■ **The task**
Copy the following lines exactly as they appear, covering every item.

┌──

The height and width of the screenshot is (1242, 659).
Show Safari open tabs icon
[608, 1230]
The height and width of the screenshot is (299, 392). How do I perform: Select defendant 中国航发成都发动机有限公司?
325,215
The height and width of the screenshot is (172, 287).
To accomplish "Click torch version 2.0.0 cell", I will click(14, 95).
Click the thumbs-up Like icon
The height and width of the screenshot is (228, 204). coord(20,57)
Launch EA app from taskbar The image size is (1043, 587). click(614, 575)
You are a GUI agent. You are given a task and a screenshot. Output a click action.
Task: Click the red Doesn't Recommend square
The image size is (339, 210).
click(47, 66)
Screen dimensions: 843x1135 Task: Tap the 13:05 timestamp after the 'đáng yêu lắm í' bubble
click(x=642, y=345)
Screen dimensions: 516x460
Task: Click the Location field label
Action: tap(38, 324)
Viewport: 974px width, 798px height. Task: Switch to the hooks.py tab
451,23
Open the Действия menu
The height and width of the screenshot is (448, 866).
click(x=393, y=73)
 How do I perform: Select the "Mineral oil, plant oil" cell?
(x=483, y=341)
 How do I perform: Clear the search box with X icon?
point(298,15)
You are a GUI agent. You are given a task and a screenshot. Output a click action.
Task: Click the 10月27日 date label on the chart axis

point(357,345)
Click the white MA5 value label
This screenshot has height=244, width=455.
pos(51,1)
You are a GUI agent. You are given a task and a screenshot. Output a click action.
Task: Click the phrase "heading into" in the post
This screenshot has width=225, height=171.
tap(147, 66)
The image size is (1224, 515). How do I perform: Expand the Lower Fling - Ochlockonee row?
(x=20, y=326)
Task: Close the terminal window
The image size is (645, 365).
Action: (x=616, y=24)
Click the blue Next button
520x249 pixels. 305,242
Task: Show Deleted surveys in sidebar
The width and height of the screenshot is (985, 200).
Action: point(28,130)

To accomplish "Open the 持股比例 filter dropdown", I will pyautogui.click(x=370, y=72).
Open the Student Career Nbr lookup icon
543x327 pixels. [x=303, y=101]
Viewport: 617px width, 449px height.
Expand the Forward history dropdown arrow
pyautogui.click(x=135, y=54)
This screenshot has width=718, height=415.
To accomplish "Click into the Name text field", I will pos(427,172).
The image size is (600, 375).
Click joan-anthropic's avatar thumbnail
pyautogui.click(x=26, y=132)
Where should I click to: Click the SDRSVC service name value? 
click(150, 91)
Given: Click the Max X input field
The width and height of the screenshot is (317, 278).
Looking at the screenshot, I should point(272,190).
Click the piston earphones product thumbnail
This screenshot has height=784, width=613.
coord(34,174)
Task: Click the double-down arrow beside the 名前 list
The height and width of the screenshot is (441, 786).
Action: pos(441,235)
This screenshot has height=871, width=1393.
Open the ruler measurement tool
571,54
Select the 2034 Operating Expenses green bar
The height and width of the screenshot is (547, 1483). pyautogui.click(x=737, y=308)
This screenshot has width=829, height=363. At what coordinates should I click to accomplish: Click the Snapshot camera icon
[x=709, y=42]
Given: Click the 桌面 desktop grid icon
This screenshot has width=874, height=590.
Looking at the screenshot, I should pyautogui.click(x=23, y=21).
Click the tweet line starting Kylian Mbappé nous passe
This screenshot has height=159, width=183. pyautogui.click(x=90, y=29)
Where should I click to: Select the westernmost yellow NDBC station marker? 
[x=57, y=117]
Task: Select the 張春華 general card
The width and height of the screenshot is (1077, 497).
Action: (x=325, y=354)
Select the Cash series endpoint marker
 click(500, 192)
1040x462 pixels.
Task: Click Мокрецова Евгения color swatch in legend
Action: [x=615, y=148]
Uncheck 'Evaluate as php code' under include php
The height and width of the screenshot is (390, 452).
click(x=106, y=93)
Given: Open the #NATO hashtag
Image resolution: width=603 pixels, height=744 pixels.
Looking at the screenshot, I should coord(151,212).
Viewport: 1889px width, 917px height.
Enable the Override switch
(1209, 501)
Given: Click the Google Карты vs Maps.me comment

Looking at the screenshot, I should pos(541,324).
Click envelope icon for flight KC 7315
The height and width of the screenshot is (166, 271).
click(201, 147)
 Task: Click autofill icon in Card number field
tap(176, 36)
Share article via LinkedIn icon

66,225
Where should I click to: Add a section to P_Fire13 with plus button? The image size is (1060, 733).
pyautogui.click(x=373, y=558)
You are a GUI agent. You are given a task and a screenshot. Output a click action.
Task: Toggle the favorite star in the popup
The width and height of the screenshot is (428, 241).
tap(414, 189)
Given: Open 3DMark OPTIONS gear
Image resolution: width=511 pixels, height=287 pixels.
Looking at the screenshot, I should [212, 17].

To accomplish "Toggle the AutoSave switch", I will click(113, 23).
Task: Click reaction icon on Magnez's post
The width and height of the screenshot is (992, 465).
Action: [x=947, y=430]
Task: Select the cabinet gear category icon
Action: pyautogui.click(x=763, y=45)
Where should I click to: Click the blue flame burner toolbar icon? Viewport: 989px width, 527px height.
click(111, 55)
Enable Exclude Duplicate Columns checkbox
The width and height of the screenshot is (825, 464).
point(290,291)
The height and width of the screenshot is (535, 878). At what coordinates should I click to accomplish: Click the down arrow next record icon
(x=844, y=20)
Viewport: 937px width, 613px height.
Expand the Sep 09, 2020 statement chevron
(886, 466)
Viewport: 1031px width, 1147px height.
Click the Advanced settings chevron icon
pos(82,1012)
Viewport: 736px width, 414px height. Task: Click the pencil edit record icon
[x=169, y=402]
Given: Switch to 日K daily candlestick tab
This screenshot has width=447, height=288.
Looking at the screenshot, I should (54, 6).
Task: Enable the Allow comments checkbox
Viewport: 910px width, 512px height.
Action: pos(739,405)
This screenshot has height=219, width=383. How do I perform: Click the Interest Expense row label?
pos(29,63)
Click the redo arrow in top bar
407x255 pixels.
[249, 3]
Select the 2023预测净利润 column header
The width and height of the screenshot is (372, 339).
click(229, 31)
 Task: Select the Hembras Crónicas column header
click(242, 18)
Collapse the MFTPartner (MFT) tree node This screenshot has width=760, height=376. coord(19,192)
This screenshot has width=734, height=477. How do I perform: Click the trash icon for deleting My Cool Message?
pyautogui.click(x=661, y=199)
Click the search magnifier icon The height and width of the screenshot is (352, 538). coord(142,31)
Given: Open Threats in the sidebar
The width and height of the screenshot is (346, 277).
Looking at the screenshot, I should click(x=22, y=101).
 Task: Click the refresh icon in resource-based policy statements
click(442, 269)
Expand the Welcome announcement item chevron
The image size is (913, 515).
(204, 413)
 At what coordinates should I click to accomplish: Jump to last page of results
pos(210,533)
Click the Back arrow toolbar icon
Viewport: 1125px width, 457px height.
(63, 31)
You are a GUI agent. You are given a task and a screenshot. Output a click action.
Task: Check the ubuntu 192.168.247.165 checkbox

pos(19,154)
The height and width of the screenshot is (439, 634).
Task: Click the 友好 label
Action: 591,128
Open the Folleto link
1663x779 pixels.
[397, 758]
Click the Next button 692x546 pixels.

└──

■ **Result**
The height and width of the screenshot is (1242, 659).
Show Safari open tabs icon
[608, 1230]
The height and width of the screenshot is (299, 392). How do I perform: Select defendant 中国航发成都发动机有限公司?
325,215
The height and width of the screenshot is (172, 287).
To accomplish "Click torch version 2.0.0 cell", I will click(14, 95).
Click the thumbs-up Like icon
The height and width of the screenshot is (228, 204). coord(20,57)
Launch EA app from taskbar The image size is (1043, 587). click(614, 575)
You are a GUI agent. You are given a task and a screenshot. Output a click action.
Task: Click the red Doesn't Recommend square
The image size is (339, 210).
click(47, 66)
Screen dimensions: 843x1135 Task: Tap the 13:05 timestamp after the 'đáng yêu lắm í' bubble
click(x=642, y=345)
Screen dimensions: 516x460
Task: Click the Location field label
Action: tap(38, 324)
Viewport: 974px width, 798px height. Task: Switch to the hooks.py tab
451,23
Open the Действия menu
The height and width of the screenshot is (448, 866).
click(x=393, y=73)
 How do I perform: Select the "Mineral oil, plant oil" cell?
(x=483, y=341)
 How do I perform: Clear the search box with X icon?
point(298,15)
You are a GUI agent. You are given a task and a screenshot. Output a click action.
Task: Click the 10月27日 date label on the chart axis

point(357,345)
Click the white MA5 value label
This screenshot has height=244, width=455.
pos(51,1)
You are a GUI agent. You are given a task and a screenshot. Output a click action.
Task: Click the phrase "heading into" in the post
This screenshot has width=225, height=171.
tap(147, 66)
The image size is (1224, 515). How do I perform: Expand the Lower Fling - Ochlockonee row?
(x=20, y=326)
Task: Close the terminal window
The image size is (645, 365).
Action: (x=616, y=24)
Click the blue Next button
520x249 pixels. 305,242
Task: Show Deleted surveys in sidebar
The width and height of the screenshot is (985, 200).
Action: point(28,130)

To accomplish "Open the 持股比例 filter dropdown", I will pyautogui.click(x=370, y=72).
Open the Student Career Nbr lookup icon
543x327 pixels. [x=303, y=101]
Viewport: 617px width, 449px height.
Expand the Forward history dropdown arrow
pyautogui.click(x=135, y=54)
This screenshot has width=718, height=415.
To accomplish "Click into the Name text field", I will pos(427,172).
The image size is (600, 375).
Click joan-anthropic's avatar thumbnail
pyautogui.click(x=26, y=132)
Where should I click to: Click the SDRSVC service name value? 
click(150, 91)
Given: Click the Max X input field
The width and height of the screenshot is (317, 278).
Looking at the screenshot, I should point(272,190).
Click the piston earphones product thumbnail
This screenshot has height=784, width=613.
coord(34,174)
Task: Click the double-down arrow beside the 名前 list
The height and width of the screenshot is (441, 786).
Action: pos(441,235)
This screenshot has height=871, width=1393.
Open the ruler measurement tool
571,54
Select the 2034 Operating Expenses green bar
The height and width of the screenshot is (547, 1483). pyautogui.click(x=737, y=308)
This screenshot has width=829, height=363. At what coordinates should I click to accomplish: Click the Snapshot camera icon
[x=709, y=42]
Given: Click the 桌面 desktop grid icon
This screenshot has width=874, height=590.
Looking at the screenshot, I should pyautogui.click(x=23, y=21).
Click the tweet line starting Kylian Mbappé nous passe
This screenshot has height=159, width=183. pyautogui.click(x=90, y=29)
Where should I click to: Select the westernmost yellow NDBC station marker? 
[x=57, y=117]
Task: Select the 張春華 general card
The width and height of the screenshot is (1077, 497).
Action: (x=325, y=354)
Select the Cash series endpoint marker
 click(500, 192)
1040x462 pixels.
Task: Click Мокрецова Евгения color swatch in legend
Action: [x=615, y=148]
Uncheck 'Evaluate as php code' under include php
The height and width of the screenshot is (390, 452).
click(x=106, y=93)
Given: Open the #NATO hashtag
Image resolution: width=603 pixels, height=744 pixels.
Looking at the screenshot, I should coord(151,212).
Viewport: 1889px width, 917px height.
Enable the Override switch
(1209, 501)
Given: Click the Google Карты vs Maps.me comment

Looking at the screenshot, I should pos(541,324).
Click envelope icon for flight KC 7315
The height and width of the screenshot is (166, 271).
click(201, 147)
 Task: Click autofill icon in Card number field
tap(176, 36)
Share article via LinkedIn icon

66,225
Where should I click to: Add a section to P_Fire13 with plus button? The image size is (1060, 733).
pyautogui.click(x=373, y=558)
You are a GUI agent. You are given a task and a screenshot. Output a click action.
Task: Toggle the favorite star in the popup
The width and height of the screenshot is (428, 241).
tap(414, 189)
Given: Open 3DMark OPTIONS gear
Image resolution: width=511 pixels, height=287 pixels.
Looking at the screenshot, I should [212, 17].

To accomplish "Toggle the AutoSave switch", I will click(113, 23).
Task: Click reaction icon on Magnez's post
The width and height of the screenshot is (992, 465).
Action: [x=947, y=430]
Task: Select the cabinet gear category icon
Action: pyautogui.click(x=763, y=45)
Where should I click to: Click the blue flame burner toolbar icon? Viewport: 989px width, 527px height.
click(111, 55)
Enable Exclude Duplicate Columns checkbox
The width and height of the screenshot is (825, 464).
point(290,291)
The height and width of the screenshot is (535, 878). At what coordinates should I click to accomplish: Click the down arrow next record icon
(x=844, y=20)
Viewport: 937px width, 613px height.
Expand the Sep 09, 2020 statement chevron
(886, 466)
Viewport: 1031px width, 1147px height.
Click the Advanced settings chevron icon
pos(82,1012)
Viewport: 736px width, 414px height. Task: Click the pencil edit record icon
[x=169, y=402]
Given: Switch to 日K daily candlestick tab
This screenshot has width=447, height=288.
Looking at the screenshot, I should (54, 6).
Task: Enable the Allow comments checkbox
Viewport: 910px width, 512px height.
Action: pos(739,405)
This screenshot has height=219, width=383. How do I perform: Click the Interest Expense row label?
pos(29,63)
Click the redo arrow in top bar
407x255 pixels.
[249, 3]
Select the 2023预测净利润 column header
The width and height of the screenshot is (372, 339).
click(229, 31)
 Task: Select the Hembras Crónicas column header
click(242, 18)
Collapse the MFTPartner (MFT) tree node This screenshot has width=760, height=376. coord(19,192)
This screenshot has width=734, height=477. How do I perform: Click the trash icon for deleting My Cool Message?
pyautogui.click(x=661, y=199)
Click the search magnifier icon The height and width of the screenshot is (352, 538). coord(142,31)
Given: Open Threats in the sidebar
The width and height of the screenshot is (346, 277).
Looking at the screenshot, I should click(x=22, y=101).
 Task: Click the refresh icon in resource-based policy statements
click(442, 269)
Expand the Welcome announcement item chevron
The image size is (913, 515).
(204, 413)
 At what coordinates should I click to accomplish: Jump to last page of results
pos(210,533)
Click the Back arrow toolbar icon
Viewport: 1125px width, 457px height.
(63, 31)
You are a GUI agent. You are given a task and a screenshot. Output a click action.
Task: Check the ubuntu 192.168.247.165 checkbox

pos(19,154)
The height and width of the screenshot is (439, 634).
Task: Click the 友好 label
Action: 591,128
Open the Folleto link
1663x779 pixels.
[397, 758]
Click the Next button 692x546 pixels.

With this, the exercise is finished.